GIVEN DATA —
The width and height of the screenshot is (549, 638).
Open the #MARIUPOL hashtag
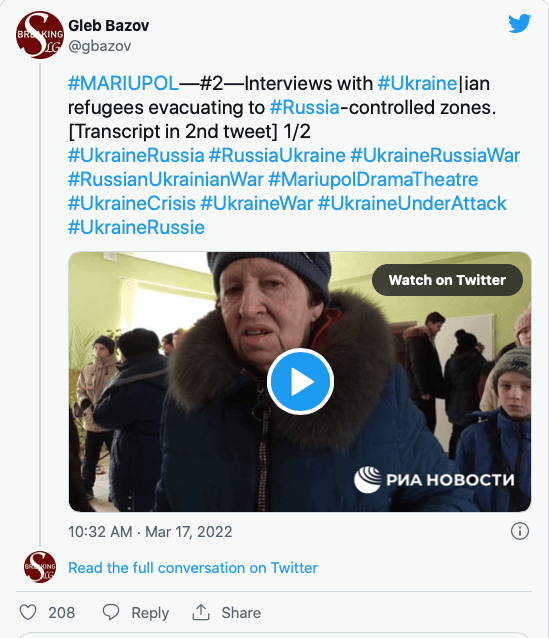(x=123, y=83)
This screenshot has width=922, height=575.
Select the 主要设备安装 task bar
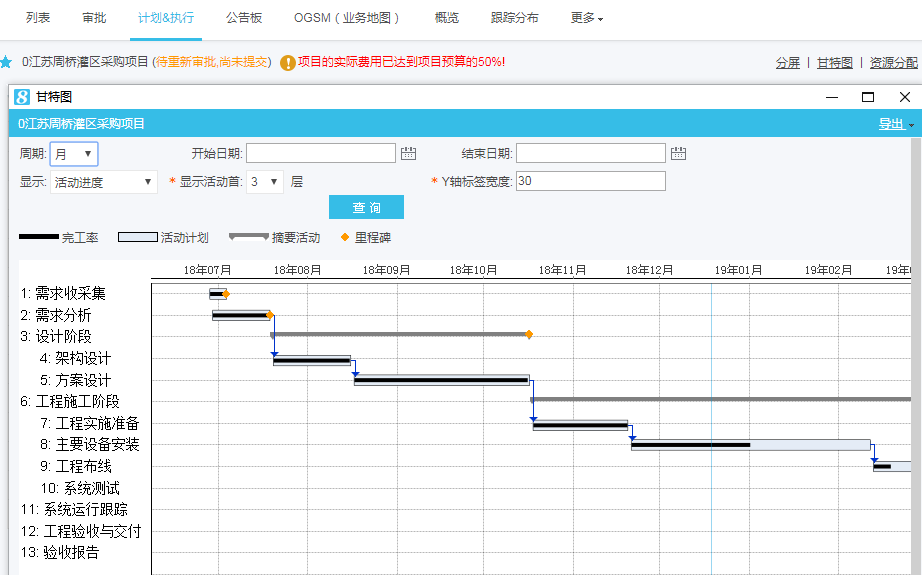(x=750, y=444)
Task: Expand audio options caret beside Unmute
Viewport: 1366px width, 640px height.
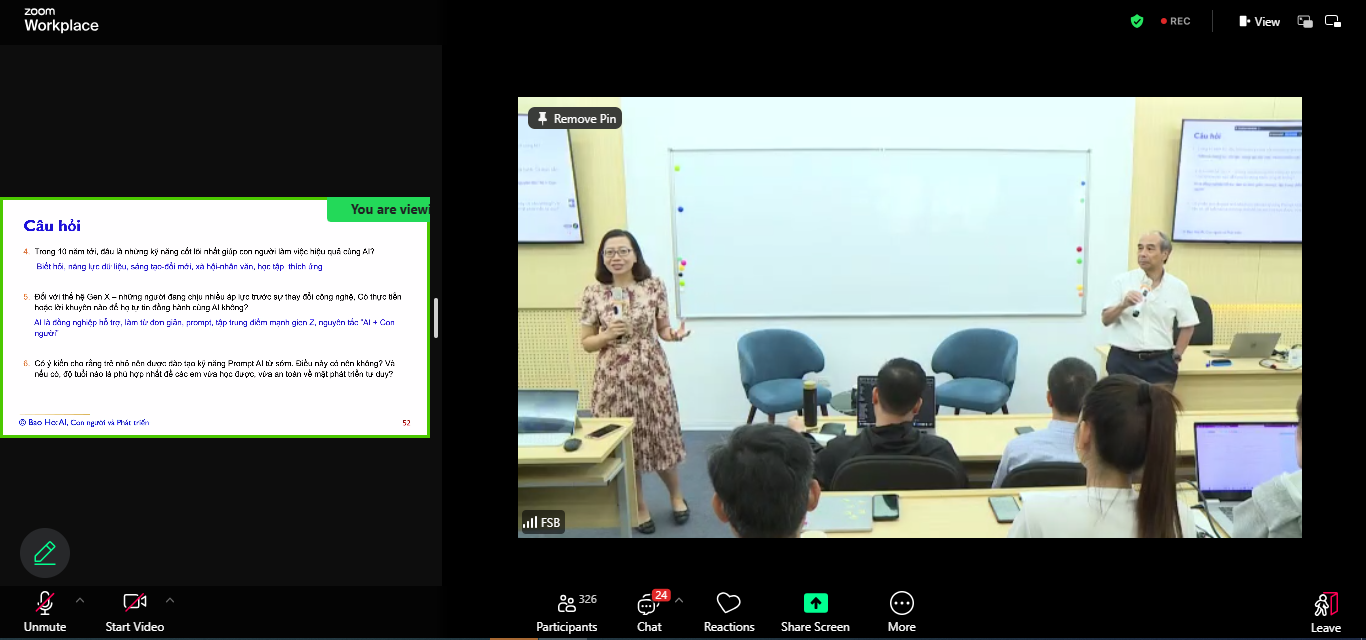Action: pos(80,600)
--
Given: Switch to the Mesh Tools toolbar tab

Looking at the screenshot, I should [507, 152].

EXERCISE AIM — From the records above, quote word for word only the lines beginning at the line that has "The width and" and stopping after the line that has "Task: Expand audio". Omit the pictures.

SOLUTION TO THE EXERCISE —
The width and height of the screenshot is (549, 638).
Open the #MARIUPOL hashtag
(x=123, y=83)
This screenshot has width=922, height=575.
Select the 主要设备安装 task bar
(x=750, y=444)
Task: Expand audio options caret beside Unmute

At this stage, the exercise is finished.